Sort of a half-halftone if you will, because the dots are applied in a semi-transparent way over the grays they came from, which are beneath them. I like that result a little better than just regular dots darkening over black and white artwork, which produces a harsher result like so:
 
Image
 
Mind you, there are all sorts of ways to generate completely artificial halftones and apply them very neatly. But for that matter you can also generate perfectly smooth gray layers and apply them extremely neatly, kind of like I used to do when I was working digitally. So I could just do that, but I would much prefer a solution in which the actual piece of artwork looks more or less like the final version you see on screen, and doesn't rely on computerized effects for its finish.
 
So these are some of the thoughts with which I've been occupying myself.
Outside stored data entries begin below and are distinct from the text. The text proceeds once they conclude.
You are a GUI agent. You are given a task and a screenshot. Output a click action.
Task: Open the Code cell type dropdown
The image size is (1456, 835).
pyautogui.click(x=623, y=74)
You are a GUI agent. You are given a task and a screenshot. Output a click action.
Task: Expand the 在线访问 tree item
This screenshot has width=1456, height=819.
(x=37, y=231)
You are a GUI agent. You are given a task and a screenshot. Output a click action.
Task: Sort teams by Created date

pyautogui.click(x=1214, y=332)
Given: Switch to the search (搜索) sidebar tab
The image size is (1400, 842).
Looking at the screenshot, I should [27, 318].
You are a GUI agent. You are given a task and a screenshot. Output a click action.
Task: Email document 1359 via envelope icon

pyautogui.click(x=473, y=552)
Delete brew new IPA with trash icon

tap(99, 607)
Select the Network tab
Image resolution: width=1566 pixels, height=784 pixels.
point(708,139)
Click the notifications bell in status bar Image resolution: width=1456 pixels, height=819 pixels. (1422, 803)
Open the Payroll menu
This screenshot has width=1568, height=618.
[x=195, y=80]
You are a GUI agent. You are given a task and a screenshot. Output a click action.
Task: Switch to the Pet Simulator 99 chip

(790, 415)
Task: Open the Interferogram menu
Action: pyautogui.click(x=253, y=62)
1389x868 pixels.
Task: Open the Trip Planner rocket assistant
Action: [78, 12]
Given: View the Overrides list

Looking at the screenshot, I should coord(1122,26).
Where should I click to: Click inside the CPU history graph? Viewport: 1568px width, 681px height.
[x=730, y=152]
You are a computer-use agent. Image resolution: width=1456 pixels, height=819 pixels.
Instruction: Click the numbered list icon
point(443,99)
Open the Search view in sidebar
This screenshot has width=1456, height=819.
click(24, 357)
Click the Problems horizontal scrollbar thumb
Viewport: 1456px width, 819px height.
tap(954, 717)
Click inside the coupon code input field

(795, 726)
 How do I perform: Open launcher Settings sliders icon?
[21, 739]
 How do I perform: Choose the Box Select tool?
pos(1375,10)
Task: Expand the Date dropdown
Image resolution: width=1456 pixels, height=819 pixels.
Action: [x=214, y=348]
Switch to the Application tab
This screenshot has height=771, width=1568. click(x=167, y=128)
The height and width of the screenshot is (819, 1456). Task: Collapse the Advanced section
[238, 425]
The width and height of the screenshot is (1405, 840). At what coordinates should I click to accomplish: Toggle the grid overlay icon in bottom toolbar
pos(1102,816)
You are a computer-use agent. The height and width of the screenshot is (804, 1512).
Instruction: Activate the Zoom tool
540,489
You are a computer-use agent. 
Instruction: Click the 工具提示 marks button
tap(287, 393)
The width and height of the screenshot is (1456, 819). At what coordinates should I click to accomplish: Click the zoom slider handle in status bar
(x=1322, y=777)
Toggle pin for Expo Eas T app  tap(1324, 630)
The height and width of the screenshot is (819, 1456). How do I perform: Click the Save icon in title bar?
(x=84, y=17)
I've got a new fairly decent watercolor kit I want to start playing with, too; maybe I'll manage to whip up a colorized sketch of some sort this weekend. But I might also just take the weekend off, since I haven't done that in a while! In the meantime, anyway, I'll try to make myself stick to straight black and white and see what happens with that.
 
Hmm another possibility is that I just need to learn the patience and diligence required to lay washes down smoothly; large gray areas came out reasonably smoothly on page 81 and page 95; or at least, I think it did on 95... I went back in and broke it up with darker grays and whites afterward, so I guess I can't be sure now how smooth it was. The background grays on page 81 were the result of a lot of very light washes layered over each other...which is a slow process and can't really get very very very dark. Also it probably helped that the areas were mostly nice big wide open ones; they did get a bit messy in the jagged parts around the central figures.